- **Exercise aim**
Number of lines with the string "Freight" in the entries below: report it, and nothing besides.
---------- Records provided ----------
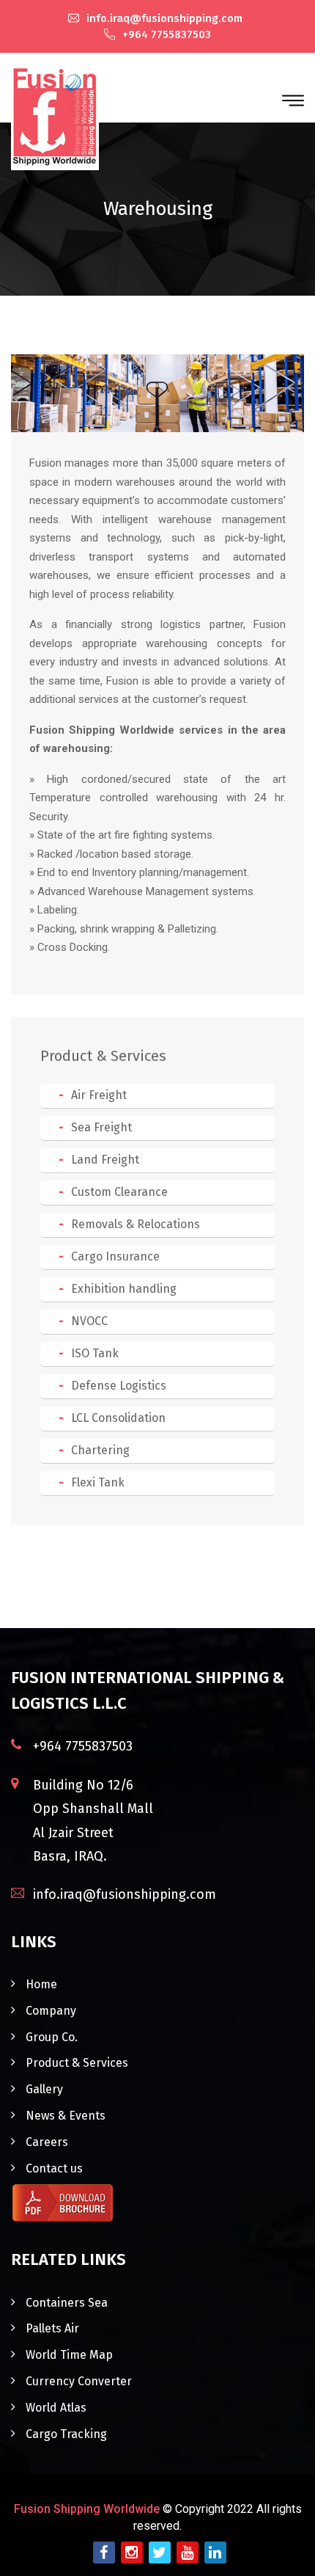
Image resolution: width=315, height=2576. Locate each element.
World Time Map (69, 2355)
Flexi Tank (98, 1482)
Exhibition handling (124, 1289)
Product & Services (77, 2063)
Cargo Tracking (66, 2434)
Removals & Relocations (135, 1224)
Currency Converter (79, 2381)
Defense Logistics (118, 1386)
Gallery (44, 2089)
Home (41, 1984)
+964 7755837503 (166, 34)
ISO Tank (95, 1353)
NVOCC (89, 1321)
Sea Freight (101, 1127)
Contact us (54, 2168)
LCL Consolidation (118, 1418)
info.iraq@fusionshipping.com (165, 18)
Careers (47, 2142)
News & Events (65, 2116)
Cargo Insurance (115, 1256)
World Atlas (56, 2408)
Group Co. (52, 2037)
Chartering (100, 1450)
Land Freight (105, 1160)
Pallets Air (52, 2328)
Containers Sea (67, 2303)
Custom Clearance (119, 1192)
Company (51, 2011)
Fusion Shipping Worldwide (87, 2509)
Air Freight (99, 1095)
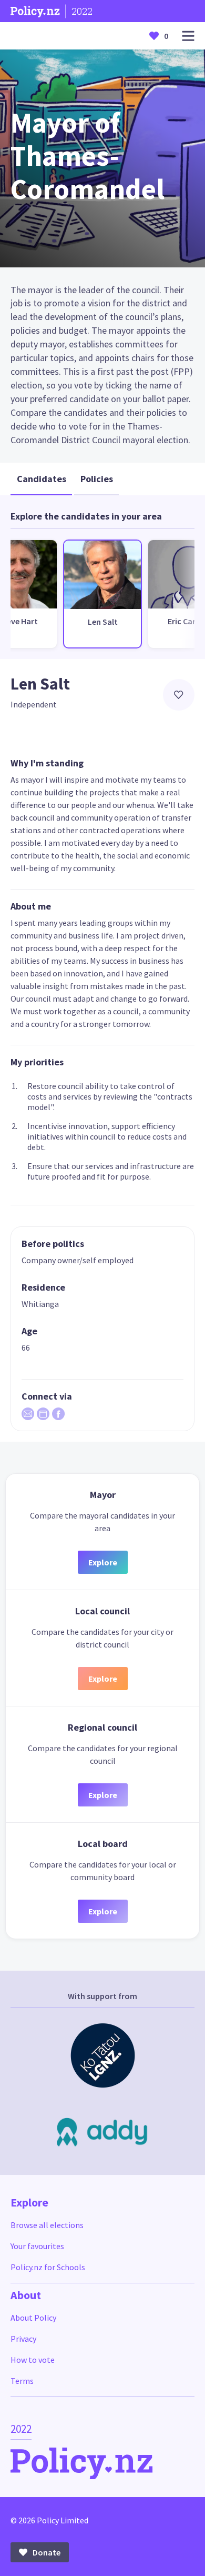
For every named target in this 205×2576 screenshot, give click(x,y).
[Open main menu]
----------
- **Finished task**
3